While this procedure is most commonly used for treating skin cancers, Gladstone believes it’s a suitable technique for removing other types of tumors. Surgeons bevel the blade of a scalpel at a 45-degree angle or more, which is not normal for standard excisional surgery. This way, a surgeon gets more of a saucer-shaped specimen to see the "entire critical margin."
"We also draw on a special piece of paper the exact shape of the specimen, then we’ll look at it under the microscope," said Gladstone. "We can see exactly where the fungus is and then map it exactly on a precise drawing. That technique allows us to cut out the portion where there’s fungus as opposed to cutting out a wide excision. We can save skin rather than making a huge defect."
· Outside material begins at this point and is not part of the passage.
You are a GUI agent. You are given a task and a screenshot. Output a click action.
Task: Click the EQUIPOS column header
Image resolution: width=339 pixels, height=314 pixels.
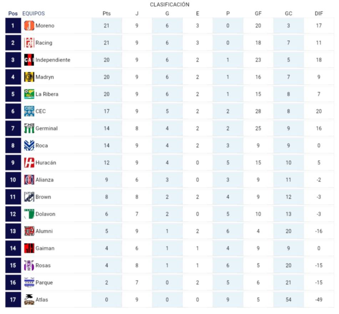tap(34, 14)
According to Gladstone, the technique in combination with the traditional use of the antifungal drug amphotericin potentially can spare some patients from more radical surgery such as amputation and decrease morbidity for the patient. "Ultimately, that leads to better patient care," he said.
While this is the first reported case of using Mohs micrographic surgery to treat mucormycosis, Gladstone and his colleagues reported that the techniques needs further study to create clinical guidelines.
Stanford researchers who contributed to the study include Landon Clark and R. Sonia Batra, MD.